Nouns, proper nouns, verbs, and determiners
(the ‘pre-terminal’ categories of the
grammar) all have rules of the same structure: a
token in the string counts as one of these if the lexicon
says it's one, and the
number attribute
has whatever value the lexicon gives.
< 29 Pre-terminal rules [continues 19 English grammar fragment with attributes] > ≡
n ::= [L], { lex(L,n,Num) }
<:> structure(n(L))
&& number(Num).
pn ::= [L], { lex(L,pn,Num) }
<:> structure(pn(L))
&& number(Num).
v ::= [L], { lex(L,v,Num) }
<:> structure(v(L))
&& number(Num).
det ::= [L], { lex(L,det,Num) }
<:> structure(det(L))
&& number(Num).
Finally, the lexicon.
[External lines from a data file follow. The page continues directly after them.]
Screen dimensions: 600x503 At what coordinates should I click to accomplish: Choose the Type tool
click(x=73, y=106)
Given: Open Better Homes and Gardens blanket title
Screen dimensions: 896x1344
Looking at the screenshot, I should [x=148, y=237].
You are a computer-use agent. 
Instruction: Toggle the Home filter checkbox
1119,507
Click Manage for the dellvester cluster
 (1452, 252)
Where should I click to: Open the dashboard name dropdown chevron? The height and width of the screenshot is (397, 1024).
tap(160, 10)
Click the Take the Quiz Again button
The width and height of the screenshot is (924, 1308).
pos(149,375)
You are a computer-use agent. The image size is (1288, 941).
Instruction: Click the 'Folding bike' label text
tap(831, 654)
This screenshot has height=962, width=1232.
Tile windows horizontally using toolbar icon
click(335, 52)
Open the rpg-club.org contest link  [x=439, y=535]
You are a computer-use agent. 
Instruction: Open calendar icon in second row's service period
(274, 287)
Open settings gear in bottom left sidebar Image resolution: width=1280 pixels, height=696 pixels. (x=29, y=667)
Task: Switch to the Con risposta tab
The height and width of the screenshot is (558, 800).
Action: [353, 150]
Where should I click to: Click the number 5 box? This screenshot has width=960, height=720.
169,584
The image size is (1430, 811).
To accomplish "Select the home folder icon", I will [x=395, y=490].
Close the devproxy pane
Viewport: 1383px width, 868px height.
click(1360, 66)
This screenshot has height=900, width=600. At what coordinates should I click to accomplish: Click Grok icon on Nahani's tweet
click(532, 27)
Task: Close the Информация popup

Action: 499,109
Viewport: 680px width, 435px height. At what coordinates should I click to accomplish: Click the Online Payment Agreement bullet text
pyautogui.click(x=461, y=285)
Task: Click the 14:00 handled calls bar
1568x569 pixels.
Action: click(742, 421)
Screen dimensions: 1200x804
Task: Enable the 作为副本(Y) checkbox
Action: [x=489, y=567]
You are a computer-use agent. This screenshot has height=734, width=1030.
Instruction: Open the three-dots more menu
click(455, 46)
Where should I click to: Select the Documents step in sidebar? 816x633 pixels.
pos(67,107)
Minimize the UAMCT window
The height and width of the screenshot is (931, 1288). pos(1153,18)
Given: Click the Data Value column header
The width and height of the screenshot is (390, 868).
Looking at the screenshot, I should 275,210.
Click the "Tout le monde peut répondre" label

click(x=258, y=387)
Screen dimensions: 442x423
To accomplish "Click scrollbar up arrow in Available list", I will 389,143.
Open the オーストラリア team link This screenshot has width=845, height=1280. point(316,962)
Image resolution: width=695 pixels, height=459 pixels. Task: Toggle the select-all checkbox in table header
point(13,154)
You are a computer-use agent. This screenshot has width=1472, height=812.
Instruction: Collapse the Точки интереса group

To keep things simple, the lexicon here
is just a set of facts, with literal values.[
15] The entry for
the word
the is the exception: it does not have
a literal value, but the anonymous variable
_
to indicate that
the can be
either
sg or
pl.
< 30 Lexicon [continues 19 English grammar fragment with attributes] > ≡
lex(mary,pn,sg).
lex(john,pn,sg).
lex(woman,n,sg).
lex(women,n,pl).
lex(man,n,sg).
lex(men,n,pl).
lex(apple,n,sg).
lex(apples,n,pl).
lex(the,det,_).
lex(some,det,pl).
lex(one,det,sg).
lex(loves,v,sg).
lex(love,v,pl).
lex(eats,v,sg).
lex(eat,v,pl).
lex(sings,v,sg).
lex(sing,v,pl).
A session log illustrates the structure built by the
DCTG rules:
?- s(S,[john,loves,mary],[]), write(S).
node(s,
[node(np,
[node(pn,
[[john]],
[structure(pn(john)),
(number(sg)::-lex(john, pn, sg))])],
[ (structure(np(_G292))::-
node(pn,
[[john]],
[structure(pn(john)),
(number(sg)::-lex(john, pn, sg))])^^structure(_G292)),
number(sg)]),
node(vp,
[node(v,
[[loves]],
[structure(v(loves)),
(number(sg)::-lex(loves, v, sg))]),
node(np,
[node(pn,
[[mary]],
[structure(pn(mary)),
(number(sg)::-lex(mary, pn, sg))])],
[(structure(np(_G424))::-
node(pn, [[mary]],
[structure(pn(mary)),
(number(sg)::-lex(mary, pn, sg))])
^^structure(_G424)),
number(sg)])],
[ (structure(vp(_G351, _G352))::-
node(v, [[loves]],
[structure(v(loves)),
(number(sg)::-lex(loves, v, sg))])^^structure(_G351),
node(np,
[node(pn, [[mary]],
[structure(pn(mary)),
(number(sg)::-lex(mary, pn, sg))])],
[(structure(np(_G424))::-
node(pn, [[mary]],
[structure(pn(mary)),
(number(sg)::-lex(mary, pn, sg))])
^^structure(_G424)),
number(sg)])^^structure(_G352)),
(number(_G373)::-
node(v, [[loves]],
[structure(v(loves)),
(number(sg)::-lex(loves, v, sg))])^^number(_G373))])],
[(structure(s(_G261, _G262))::-
node(np,
[node(pn, [[john]],
[structure(pn(john)),
(number(sg)::-lex(john, pn, sg))])],
[(structure(np(_G292))::-
node(pn, [[john]],
[structure(pn(john)),
(number(sg)::-lex(john, pn, sg))])^^structure(_G292)),
number(sg)])^^structure(_G261),
node(vp, [node(v, [[loves]],
[structure(v(loves)),
(number(sg)::-lex(loves, v, sg))]),
node(np,
[node(pn, [[mary]],
[structure(pn(mary)),
(number(sg)::-lex(mary, pn, sg))])],
[(structure(np(_G424))::-
node(pn, [[mary]],
[structure(pn(mary)),
(number(sg)::-lex(mary, pn, sg))])
^^structure(_G424)),
number(sg)])],
[(structure(vp(_G351, _G352))::-
node(v, [[loves]],
[structure(v(loves)),
(number(sg)::-lex(loves, v, sg))])
^^structure(_G351),
node(np, [node(pn, [[mary]],
[structure(pn(mary)),
(number(sg)::-lex(mary, pn, sg))])],
[(structure(np(_G424))::-
node(pn, [[mary]],
[structure(pn(mary)),
(number(sg)::-lex(mary, pn, sg))])
^^structure(_G424)),
number(sg)])^^structure(_G352)),
(number(_G373)::-
node(v, [[loves]],
[structure(v(loves)),
(number(sg)::-lex(loves, v, sg))])
^^number(_G373))])
^^structure(_G262))])
In examining the structure just shown, the reader will note a great
deal of apparent repetition; this results from the high incidence of
structure sharing, which is not shown explicitly: in the grammar
itself, the variables which have child nodes as values are used
quite freely and appear both in the list of children and in the
rules for calculating synthetic attributes.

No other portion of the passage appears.